Disclaimer: I sit on my hospitals medical executive board and privileging board and have done so for 6+ years.
 
Boba Foot - 100% agree, I would never practice in the northeast due to the sue-happy nature of the population. I once visited some coastal beaches up in the northeast and the largest mansions on the beach blocks were all personal injury lawyers.

This is why the newly graduated residents need some "cover" when they first get out. The CAQ by ABPM will allow them to have this peace of mind while they accumulate cases for ABFAS diversity if so desired. That's it, plain and simple. Again, it's not a replacement, just an added tool to keep outr collegues safe.

The ABFAS does not want them to have this cover. They just want to label them BQ....QUALIFIED vs. CERTIFIED. That makes them "sitting ducks" if anything ever goes wrong (we ALL have complications). They can fool the jury they are less capable.

Remember everyone, all those frivolous lawsuits would NOT occur if their were not ABFAS diplomats' who were looking to make a quick buck testifying against a collegue. Yes, if the ABFAS would stop allowing their diplomates to advertise as "expert witnesses for PLAINTIFFS", the CAQ would not be needed. This is why "they" are so freaked out about a simple CAQ, now the defendent will have a certificate by an ACCREDITED board so the scumbag who got grandfathered in can't testify he/she is not board certified. That will make them argue facts, not process like the ABFAS wants it to be about in litigation That's all, plain and simple everyone!

Stange isn't it how the ABFAS/APMA/CPME could care less about what I just said. I care about my collegues, I don't wanna see them being sued. They know it happens and don't want to help the problem. I feel so bad for these young physicians who have to put up with this. Again, anyone doing this should be ashamed of themselves!

Until there is NATIONWIDE tort reform, the CAQ is needed to give cover to the new residents. Period.
Wait I thought new residents are doing just fine right now with ABPM and not the CAQ.?
 
Or perhaps they are still doing ankle work because hospital privileging is ACTUALLY based on training and education, not board certification.

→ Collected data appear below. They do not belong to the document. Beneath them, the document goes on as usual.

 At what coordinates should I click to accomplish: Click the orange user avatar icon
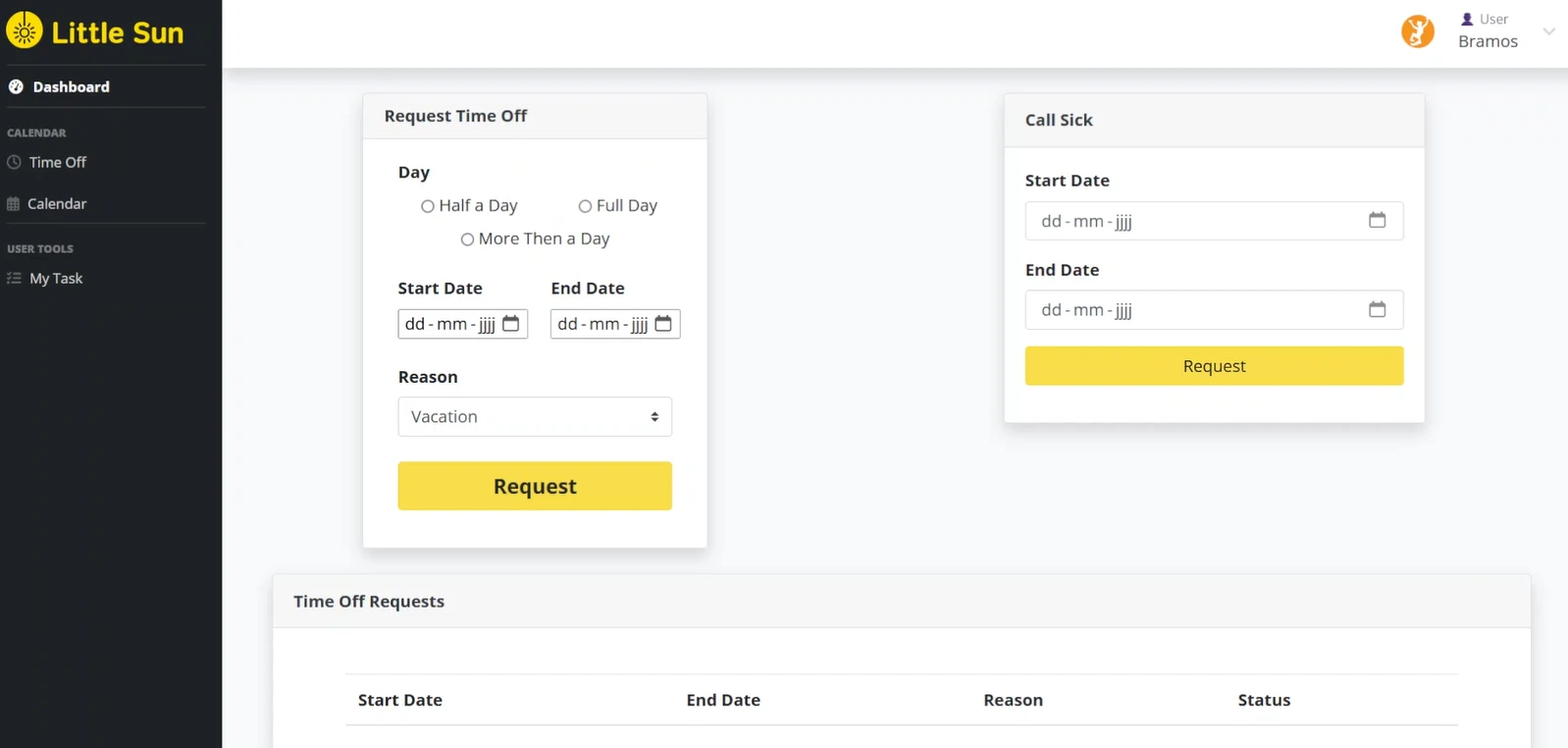pyautogui.click(x=1417, y=31)
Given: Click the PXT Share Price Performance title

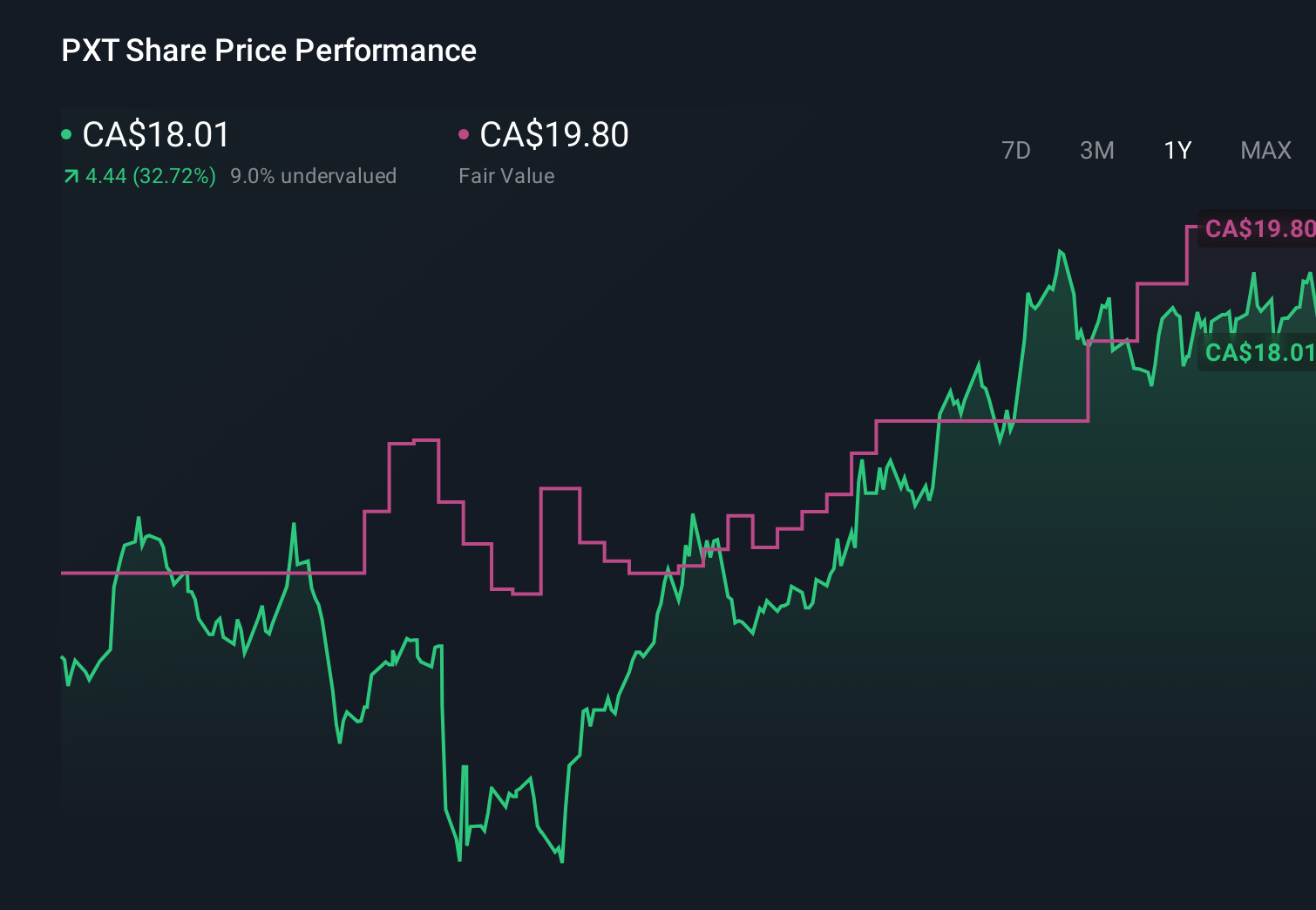Looking at the screenshot, I should pyautogui.click(x=268, y=51).
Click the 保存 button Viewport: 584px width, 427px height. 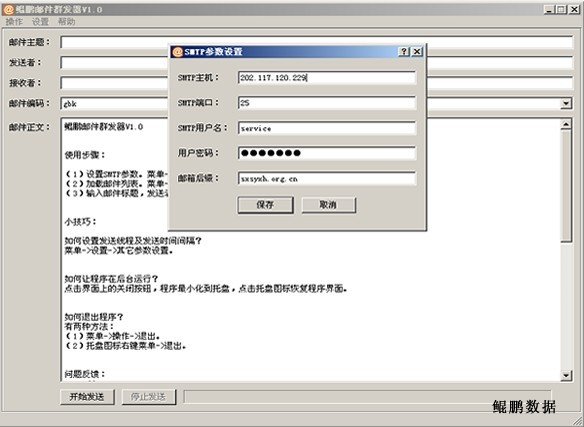coord(266,205)
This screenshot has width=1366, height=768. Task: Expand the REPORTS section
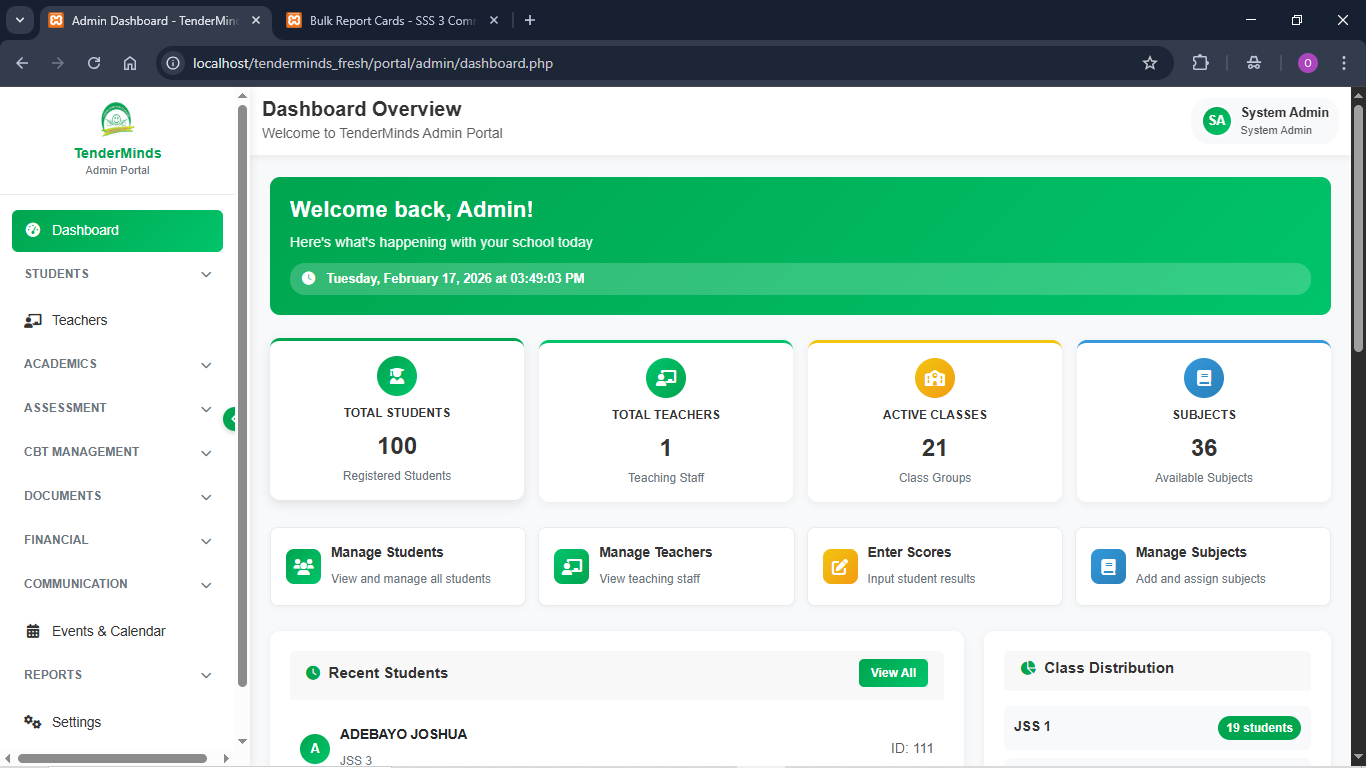tap(117, 675)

You can get ABFAS RRA certification and never do an ankle scope, ex-fix or TAR. Hospitals won’t give you ankle scope, ex-fix, or TAR privileges just because you have a signed piece of paper saying you’re one of the chosen few. They will ask to see your previous cases first.

Now the wildcard in all this is whether or not a sneaky ABFAS diplomat convinced their hospital to require the RRA certification to perform these surgeries. Which does happen. The orthopods don’t keep podiatrists down; the real villains are other entitled podiatrists.

Disclaimer: I sit on my hospitals medical executive board and privileging board and have done so for 6+ years.
Can you tell us how you have chosen to gatekeep your fellow podiatrist?